Despite the inherently nauseating nature of what occurs, Cave doesn’t really convey the full disturbing thrall of what Noa is put through, the end result feeling like a tidied-up riff on a film that might’ve been more effective with a lower budget and without a major star. There’s the feeling that Cave is holding back for some reason, refusing to go to the setup’s darkest possible recesses. It feels a bit exploitation-lite, ultimately, lacking the schlocky follow-through that might’ve helped it stick to the ribs.
The third act sees the central conflict take an intriguing turn for a time, though the meandering pace and introduction of a few subplots too many causes the finale to resolve them in a clumsy rush. It’s a scattered send-off that struggles to brings its characters, ideas, even its mythology together in a totally cohesive way. It’s an interesting world for sure, but we don’t get nearly enough a taste of it.
What keeps Fresh never less than decently watchable – and often much more than that – is the game performances of its two leads. Rising Brit actress Daisy Edgar-Jones gives a potentially star-making performance as Noa, pinballed between poles of overwhelming cynicism at the state of the dating pool, excitement at Steve’s arrival into her life, and then abject terror once the truth is laid bare.
But understandably most eyes will be trained firmly on Sebastian Stan, whose status as an effortlessly likeable MCU star unavoidably informs his casting and the effectiveness of his performance. Stan is perfectly cast as the impossibly appealing seducer, putting his easy eyes and easier smile to decidedly more discomforting use – to ensnare not only Noa but the audience also. Stan commits whole-heartedly to his character’s fucked-up predilections, occasionally wringing unexpected laughs out of the situation by treating his behaviour like it’s the most casual thing in the world.
In the supporting stakes, we also have Jojo T. Gibbs as Noa’s best friend Mollie, a genre-savvy Black woman who is immediately suspicious of Noa’s new beau and spends much of the film investigating his, well, everything. Gibbs is a lot of fun in the role, even if her subplot is assuredly the aspect which could most evidently have been trimmed down.

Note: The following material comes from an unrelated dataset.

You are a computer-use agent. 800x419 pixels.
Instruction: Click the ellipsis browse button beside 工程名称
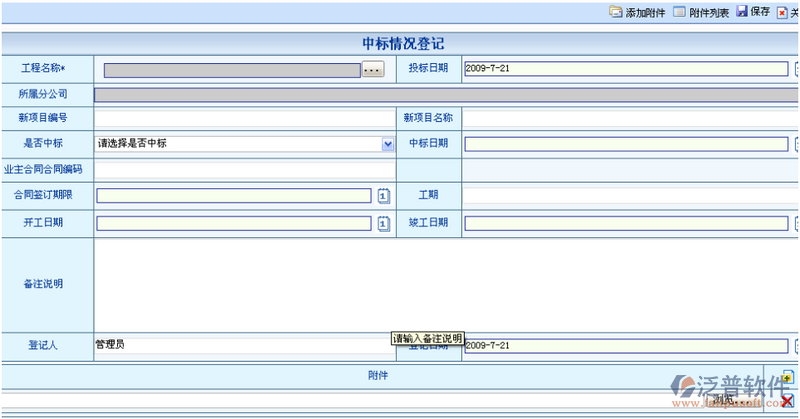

At 114 minutes, Fresh certainly could’ve used some surgical nips and tucks of its own, with a majorly saggy mid-section constantly ripping the focus away from Noa to Mollie, which while amusing often feels like playing for time. Keeping the camera trained on Noa might’ve heightened the claustrophobia, but instead by roping in other subplots and characters, it ends up rather trundling to its conclusion.
Again, though, the operating issue is that it just doesn’t bite quite hard enough to deliver on its promises; the satire is fairly surface-level re: the feeding frenzy of dating, and the horror aspects feel relatively derivative while too often denying audiences the expected grisliness. There’s just enough of a slow-bled mystery here to keep things interesting, though the two central performers are really working overtime to prop it up.
Technicals are meanwhile rock solid; master genre DP Pawel Pogorzelski knows how to light and frame an image for maximal discomfort, and production designer Jennifer Morden deserves a world of credit for discovering Steve’s offputtingly sterile fortress of a home within which most of the story takes place. The soundtrack is meanwhile scored to a bevy of classic pop licks, though mercifully stops just shy of going full jukebox musical.
If overly obvious as satire, surprisingly tame as horror, and a solid 20 minutes too long, Fresh is held aloft by committed performances from Daisy Edgar-Jones and Sebastian Stan.